— TASK BRIEF —
All lines below between the line with "Choose size YOUTH 3-4" and the line with "You are a GUI", including both, must be copied exactly, and the pictures must be omitted.

== SOURCE MATERIAL ==

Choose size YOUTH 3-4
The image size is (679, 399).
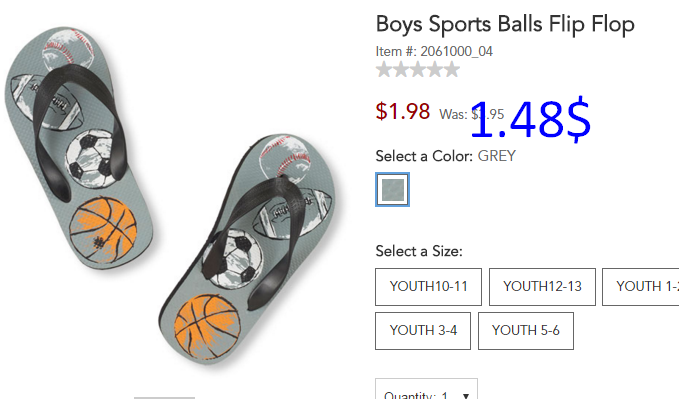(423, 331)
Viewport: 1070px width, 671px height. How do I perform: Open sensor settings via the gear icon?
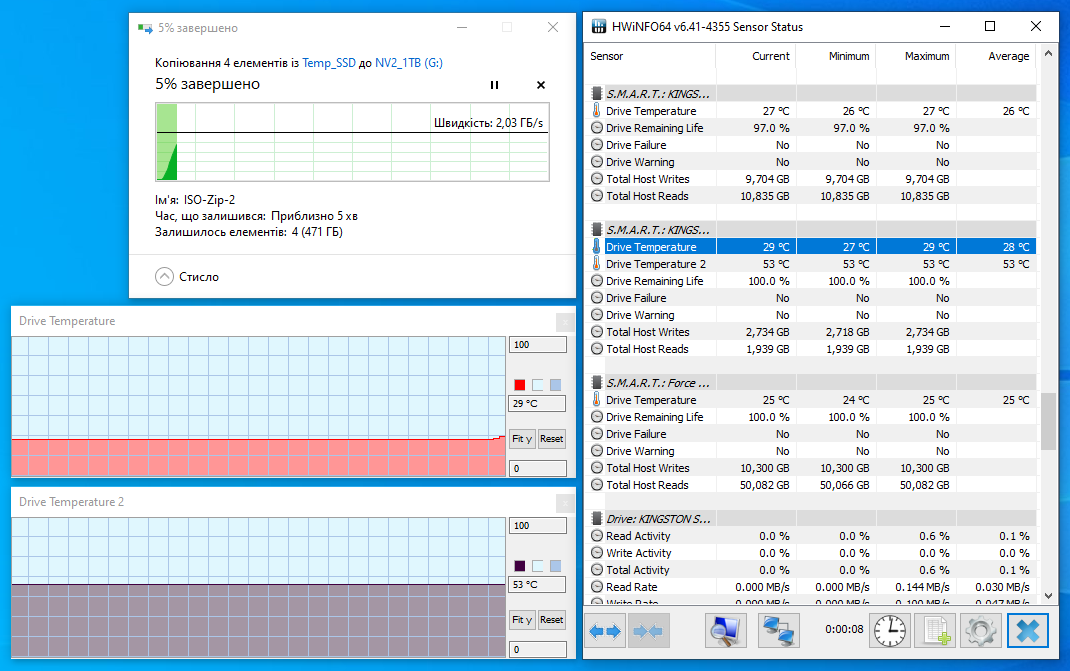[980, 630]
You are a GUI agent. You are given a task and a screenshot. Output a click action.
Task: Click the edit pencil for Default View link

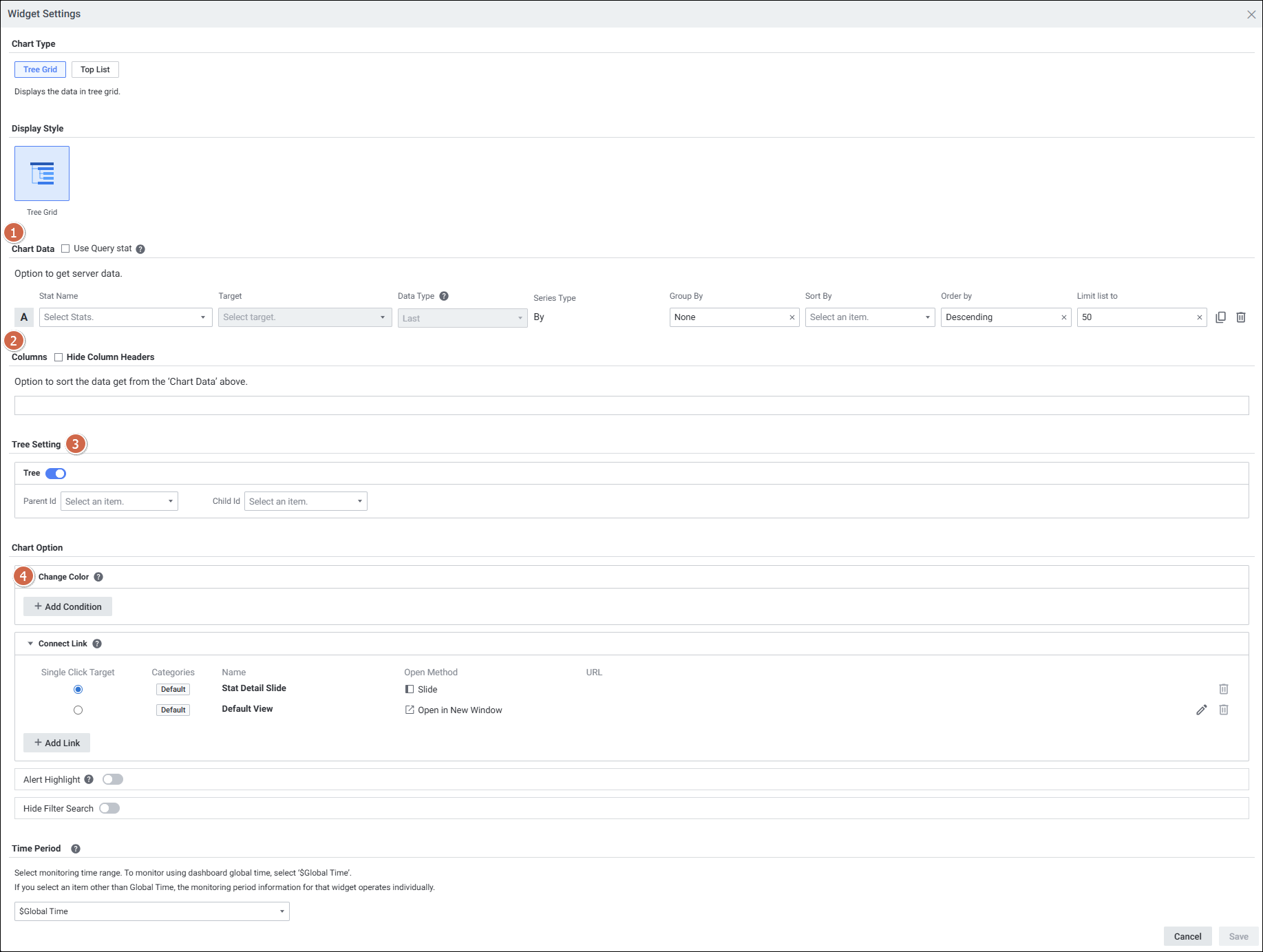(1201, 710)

===
== SOURCE MATERIAL ==

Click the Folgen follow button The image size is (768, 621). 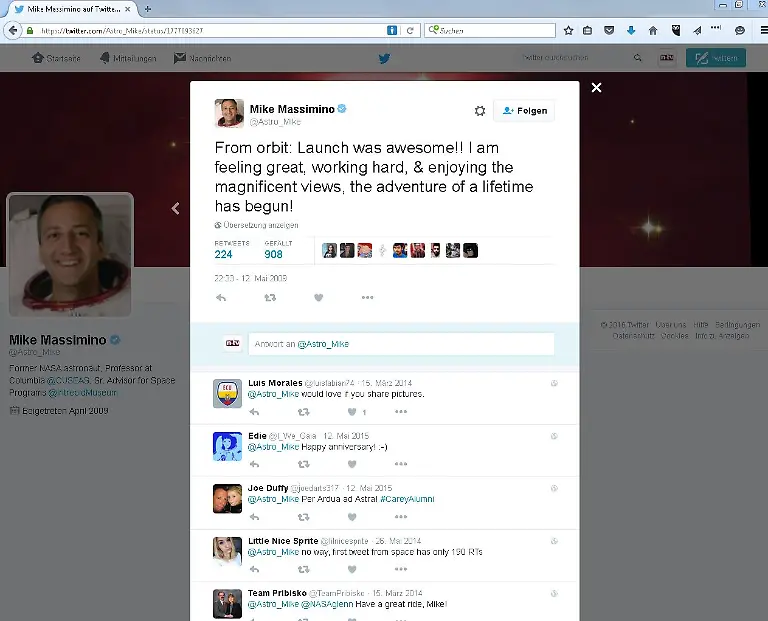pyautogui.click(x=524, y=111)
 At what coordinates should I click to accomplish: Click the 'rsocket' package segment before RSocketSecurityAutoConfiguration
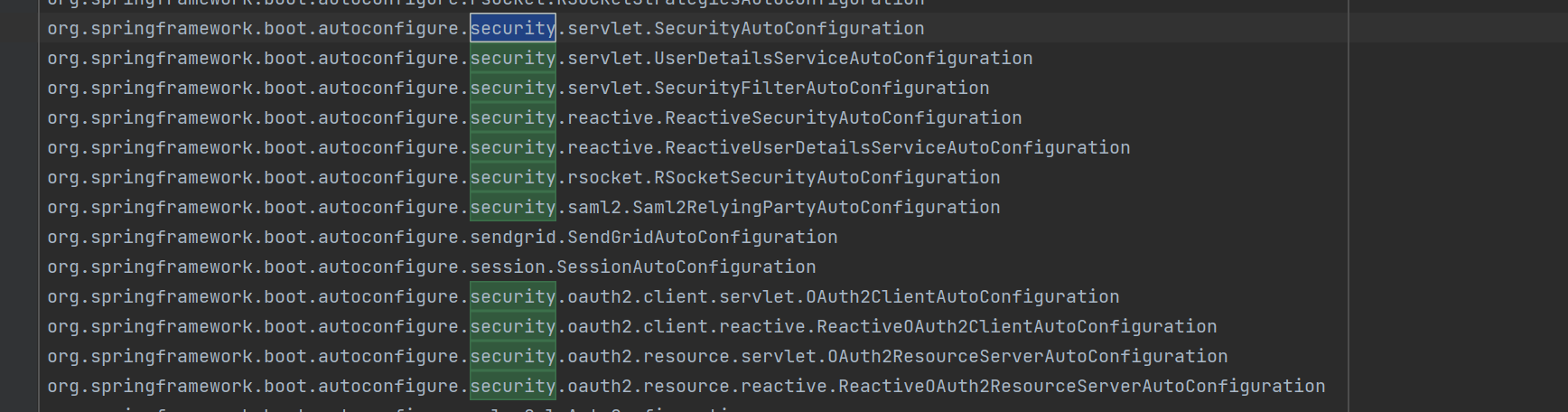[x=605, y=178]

===
== SOURCE MATERIAL ==

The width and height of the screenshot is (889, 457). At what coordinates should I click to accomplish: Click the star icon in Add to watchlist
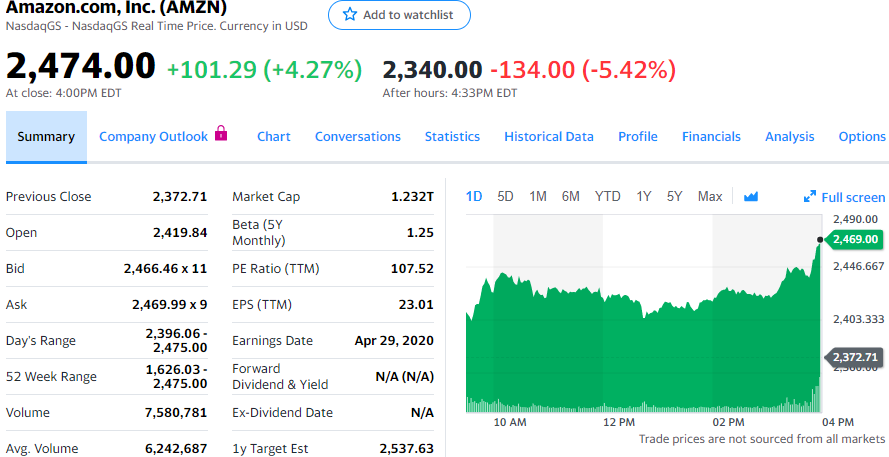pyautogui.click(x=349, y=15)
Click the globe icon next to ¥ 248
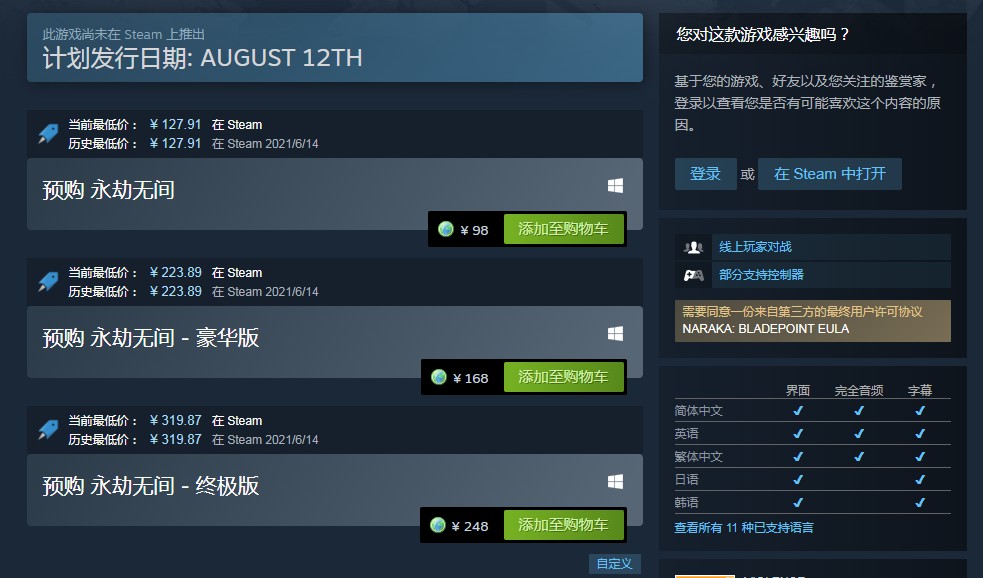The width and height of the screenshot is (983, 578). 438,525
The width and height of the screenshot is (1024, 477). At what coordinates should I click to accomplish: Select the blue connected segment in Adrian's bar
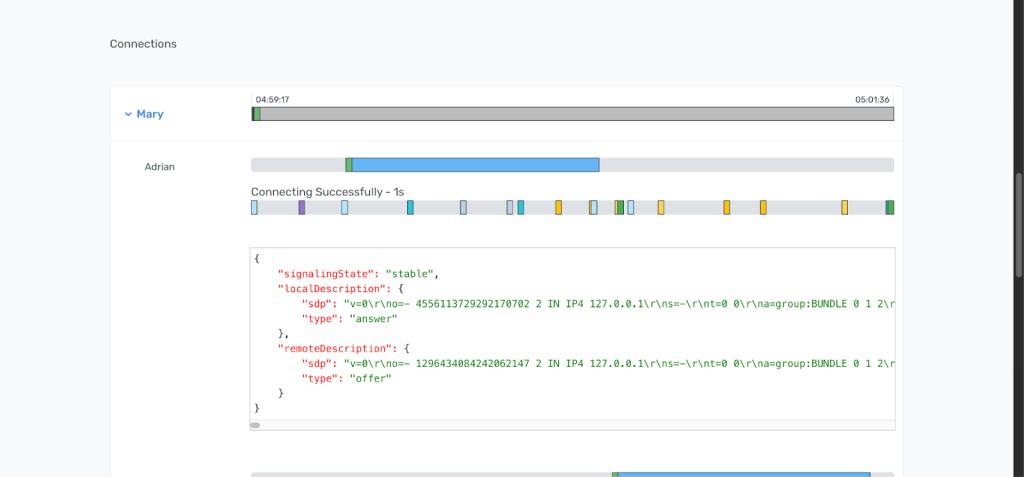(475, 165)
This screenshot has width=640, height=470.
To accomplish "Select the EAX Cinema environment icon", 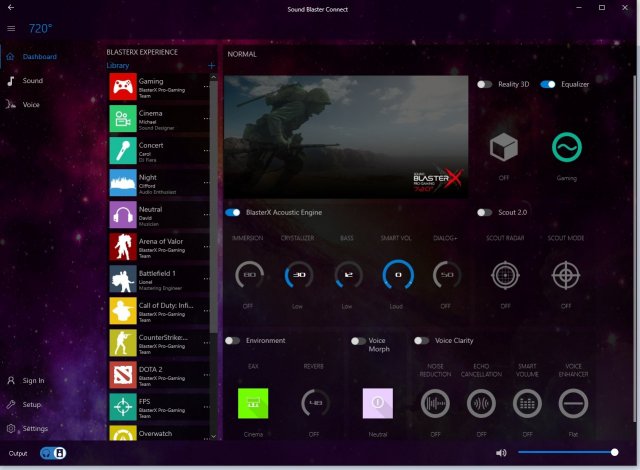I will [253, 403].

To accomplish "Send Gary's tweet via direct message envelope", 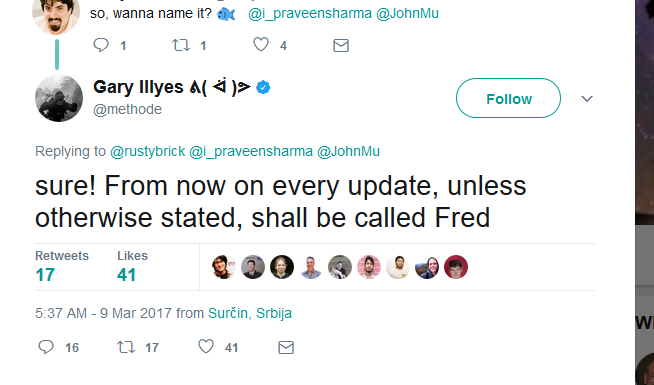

===

— SOLUTION TO THE PROBLEM —
Choose size YOUTH 3-4
The image size is (679, 399).
(423, 331)
Viewport: 1070px width, 671px height. How do I perform: Open sensor settings via the gear icon?
[980, 630]
You are a GUI agent. You are given a task and a screenshot. Output a click action.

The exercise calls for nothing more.